The way events are lining up, 2015 will be the Year of Volatility. Markets will be waiting for major decisions from the world's central banks and uncertainties in macro and commodity markets to broach. Here are 6 reasons volatility is poised to make a comeback.

1. The Federal Reserve will raise rates

The US economy is doing well, and excuses to keep rates low past the mid-part of next year are quickly disappearing. GDP for the third quarter was revised up to 3.9 percent, better than the 3.25 percent that was expected, unemployment continues its downward trend, and the first signs of wage growth are beginning to appear.

The only uncertainty left is when the Fed will raise rates.

The most hawkish members of the FOMC are pushing for a first quarter increase, while doves like Narayana Kocherlakota are doing all they can to prevent that. These dynamics throw a wrench in when the committee will agree to hike, leaving bond traders waiting with bated breath.

2. China's growth and central bank intervention

The surprise rate cut by the People's Bank of China might be a warning that the fundamentals of the Chinese economy are weaker than had previously been thought. Real estate prices are coming back down to earth, and the income that has pushed into the economy is as well.

Now, China's growth rate still is topping 7 percent, but there is worry that the long-theorized Chinese slowdown may finally be materializing.

More than ever, China is the engine of growth in other parts of the world - from Australia to South America to the US - and a stall in East Asia will reverberate across the globe.

3. Can the ECB be aggressive enough to prevent more European deflation?

Central banks will be pivotal to how markets behave in 2015, and the most of the mystery surrounds Europe. The scourge of deflation is spreading across Southern Europe and even once-strong Germany's growth has stalled.

While ECB President Mario Draghi has confidently proclaimed that he would do "whatever it takes" at least twice now, German officials will do all they can to prevent him from doing so if it involves aggressive monetary easing. Without German approval, Europe has a real chance of having a Japanese-style lost decade.

4. Oil prices

Oil prices are now in a true free fall. After OPEC decided not to cut production, it became clear that this group of oil producing countries was ready to play a war of attrition with US and Canadian shale oil producers.

Now it appears that oil prices could remain low until one side of the pricing war cannot last any longer.

Complicating matters are the rising US Dollar and the crumbling economy in Russia, which is the world's third largest oil producer. Whether prices fall any further, or it is only worrying over prices that continues, valuations of the world's largest petroleum companies will suffer.

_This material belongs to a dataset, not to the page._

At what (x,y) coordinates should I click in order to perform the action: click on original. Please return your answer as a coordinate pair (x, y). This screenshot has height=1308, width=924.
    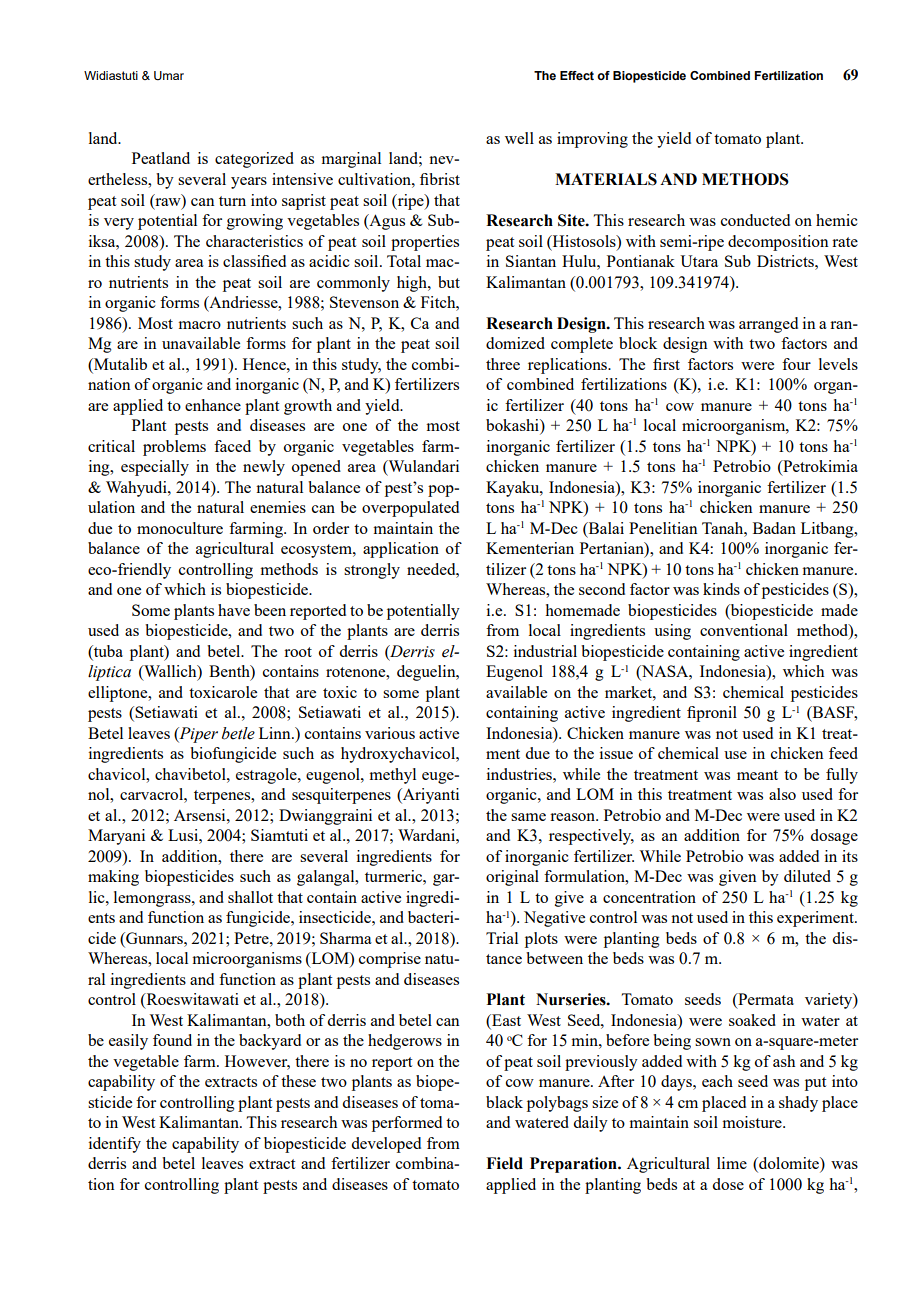
    Looking at the image, I should click on (512, 878).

5. Modi and Jokowi delivering on market reform promises

Narendra Modi won India's March 2014 election authoritatively to become Prime Minister. Joko Widodo, known as Jokowi, rose to power as Indonesia's President in July of 2014. Both won based on their pro-business platforms, and markets lauded their victories.

But how long will these new leaders have to implement major changes before markets grow wary? Already, India caused headlines by stalling World Trade Organization free trade negotiations - and even if headlines sensationalized the event, it started to undermine confidence in Modi's pro-market ambitions.

6. Can Russia's foreign policy withstand a downward spiral in the economy?

The situation in Ukraine may have settled to a simmer over the last several months, but markets' worries over Vladimir Putin's territorial ambitions have not relented.

The ruble fell by one-third against the US Dollar over the last year as capital outflows accelerated throughout the year. To defend the ruble, the Bank of Russia is spending billions of US Dollars per week and has raised rates to over 9 percent.

At some point, Russia will either begin to ease its policy or prices will fall so far that they will look like an attractive high-risk purchase. In the latter, however, expect a bumpy ride.

Each of these six big questions in the world economy will hang a veil of uncertainty over markets in 2015. Far from the peaceful ascent markets experienced in 2014, there will be a return to volatility in 2015. But that does not mean there is an impending crash; it just means that 2014 was a respite from what makes financial markets so complicated.